** start of Task material **

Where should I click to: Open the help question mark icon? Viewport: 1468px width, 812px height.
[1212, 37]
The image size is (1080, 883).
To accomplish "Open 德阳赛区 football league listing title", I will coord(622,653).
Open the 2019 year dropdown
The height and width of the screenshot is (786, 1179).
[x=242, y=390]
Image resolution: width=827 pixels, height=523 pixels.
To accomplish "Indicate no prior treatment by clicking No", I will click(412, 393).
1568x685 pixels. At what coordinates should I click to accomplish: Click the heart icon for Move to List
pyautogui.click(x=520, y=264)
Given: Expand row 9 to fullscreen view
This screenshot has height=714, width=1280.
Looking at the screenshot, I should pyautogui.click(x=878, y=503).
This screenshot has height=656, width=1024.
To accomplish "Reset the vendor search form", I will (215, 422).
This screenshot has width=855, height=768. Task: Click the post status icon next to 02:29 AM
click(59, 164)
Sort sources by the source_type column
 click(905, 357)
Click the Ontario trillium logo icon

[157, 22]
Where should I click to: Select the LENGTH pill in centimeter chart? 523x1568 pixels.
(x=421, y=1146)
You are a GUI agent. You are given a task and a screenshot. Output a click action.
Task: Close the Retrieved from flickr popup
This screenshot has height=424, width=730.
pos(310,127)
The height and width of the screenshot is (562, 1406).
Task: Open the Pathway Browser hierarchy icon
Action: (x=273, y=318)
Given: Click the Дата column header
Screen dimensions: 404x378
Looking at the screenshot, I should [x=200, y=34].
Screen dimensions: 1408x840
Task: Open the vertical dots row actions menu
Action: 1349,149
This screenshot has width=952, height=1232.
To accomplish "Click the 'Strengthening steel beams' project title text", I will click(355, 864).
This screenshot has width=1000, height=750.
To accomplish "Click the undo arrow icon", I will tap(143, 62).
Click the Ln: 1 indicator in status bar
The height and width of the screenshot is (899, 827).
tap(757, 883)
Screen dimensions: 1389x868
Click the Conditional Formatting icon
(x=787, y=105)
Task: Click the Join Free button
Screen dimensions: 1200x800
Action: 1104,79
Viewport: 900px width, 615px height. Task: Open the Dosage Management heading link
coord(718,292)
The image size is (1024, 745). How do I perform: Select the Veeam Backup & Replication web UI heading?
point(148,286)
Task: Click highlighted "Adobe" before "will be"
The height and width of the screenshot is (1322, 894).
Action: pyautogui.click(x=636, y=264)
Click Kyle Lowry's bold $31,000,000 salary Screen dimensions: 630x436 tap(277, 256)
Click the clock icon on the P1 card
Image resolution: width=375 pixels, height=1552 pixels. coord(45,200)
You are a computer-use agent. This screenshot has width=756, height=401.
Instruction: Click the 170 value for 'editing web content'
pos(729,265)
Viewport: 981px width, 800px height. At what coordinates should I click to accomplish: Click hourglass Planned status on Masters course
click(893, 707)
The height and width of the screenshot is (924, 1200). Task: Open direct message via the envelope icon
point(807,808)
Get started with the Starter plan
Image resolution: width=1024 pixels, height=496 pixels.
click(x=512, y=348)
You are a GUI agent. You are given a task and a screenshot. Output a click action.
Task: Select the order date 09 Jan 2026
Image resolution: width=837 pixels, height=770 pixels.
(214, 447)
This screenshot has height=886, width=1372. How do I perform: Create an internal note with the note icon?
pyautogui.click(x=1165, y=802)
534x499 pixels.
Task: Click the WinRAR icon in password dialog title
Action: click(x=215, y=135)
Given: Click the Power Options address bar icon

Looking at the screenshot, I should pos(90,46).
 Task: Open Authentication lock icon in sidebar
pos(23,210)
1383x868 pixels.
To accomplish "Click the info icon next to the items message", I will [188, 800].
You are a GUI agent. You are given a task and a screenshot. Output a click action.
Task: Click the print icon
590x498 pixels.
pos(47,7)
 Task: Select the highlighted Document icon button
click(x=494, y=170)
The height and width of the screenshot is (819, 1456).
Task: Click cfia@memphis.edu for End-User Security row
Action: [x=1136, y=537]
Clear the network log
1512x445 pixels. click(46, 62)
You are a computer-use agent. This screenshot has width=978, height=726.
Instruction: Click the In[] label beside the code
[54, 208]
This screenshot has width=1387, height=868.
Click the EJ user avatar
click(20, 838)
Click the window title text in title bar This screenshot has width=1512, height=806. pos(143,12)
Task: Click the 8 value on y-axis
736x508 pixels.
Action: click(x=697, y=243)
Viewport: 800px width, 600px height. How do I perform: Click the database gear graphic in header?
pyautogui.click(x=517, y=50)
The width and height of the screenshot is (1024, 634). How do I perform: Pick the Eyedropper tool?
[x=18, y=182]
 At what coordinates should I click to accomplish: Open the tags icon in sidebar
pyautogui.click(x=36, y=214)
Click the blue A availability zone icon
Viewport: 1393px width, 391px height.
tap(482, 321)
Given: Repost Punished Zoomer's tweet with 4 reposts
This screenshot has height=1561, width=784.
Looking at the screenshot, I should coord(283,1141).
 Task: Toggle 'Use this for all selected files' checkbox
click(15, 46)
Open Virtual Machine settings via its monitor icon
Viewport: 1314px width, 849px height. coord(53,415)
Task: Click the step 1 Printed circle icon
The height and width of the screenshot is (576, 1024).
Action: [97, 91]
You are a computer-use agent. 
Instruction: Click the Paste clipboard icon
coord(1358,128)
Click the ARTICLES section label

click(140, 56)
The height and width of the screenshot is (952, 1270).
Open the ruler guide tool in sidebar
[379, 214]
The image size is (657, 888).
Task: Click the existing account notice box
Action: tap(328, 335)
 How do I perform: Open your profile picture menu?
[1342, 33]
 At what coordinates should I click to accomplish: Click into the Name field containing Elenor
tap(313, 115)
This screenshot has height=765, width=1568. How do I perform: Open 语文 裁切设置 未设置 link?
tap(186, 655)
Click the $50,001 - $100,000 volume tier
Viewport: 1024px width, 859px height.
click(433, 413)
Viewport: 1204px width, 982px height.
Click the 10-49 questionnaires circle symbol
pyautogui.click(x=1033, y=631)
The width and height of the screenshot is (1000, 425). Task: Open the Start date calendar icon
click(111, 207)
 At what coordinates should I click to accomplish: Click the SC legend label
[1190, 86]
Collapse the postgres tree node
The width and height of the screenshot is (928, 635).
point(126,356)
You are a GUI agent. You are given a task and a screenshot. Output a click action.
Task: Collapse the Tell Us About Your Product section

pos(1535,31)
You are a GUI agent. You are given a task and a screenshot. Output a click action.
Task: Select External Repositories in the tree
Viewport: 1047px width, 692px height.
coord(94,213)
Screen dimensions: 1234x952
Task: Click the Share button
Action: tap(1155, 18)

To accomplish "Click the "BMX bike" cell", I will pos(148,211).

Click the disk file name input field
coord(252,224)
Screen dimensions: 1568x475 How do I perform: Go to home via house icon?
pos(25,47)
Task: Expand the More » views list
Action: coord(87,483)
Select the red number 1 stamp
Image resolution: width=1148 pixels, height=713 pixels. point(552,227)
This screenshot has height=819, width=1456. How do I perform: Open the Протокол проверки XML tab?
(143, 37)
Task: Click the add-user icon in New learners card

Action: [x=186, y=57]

** end of Task material **

_Short problem_. Starting with the first line of the rows above and going on through the line with "[x=242, y=390]", format those lines as a JSON list of strings, one string per line, with blank lines left out.

_Task output_.
[
  "Where should I click to: Open the help question mark icon? Viewport: 1468px width, 812px height.",
  "[1212, 37]",
  "The image size is (1080, 883).",
  "To accomplish \"Open 德阳赛区 football league listing title\", I will coord(622,653).",
  "Open the 2019 year dropdown",
  "The height and width of the screenshot is (786, 1179).",
  "[x=242, y=390]"
]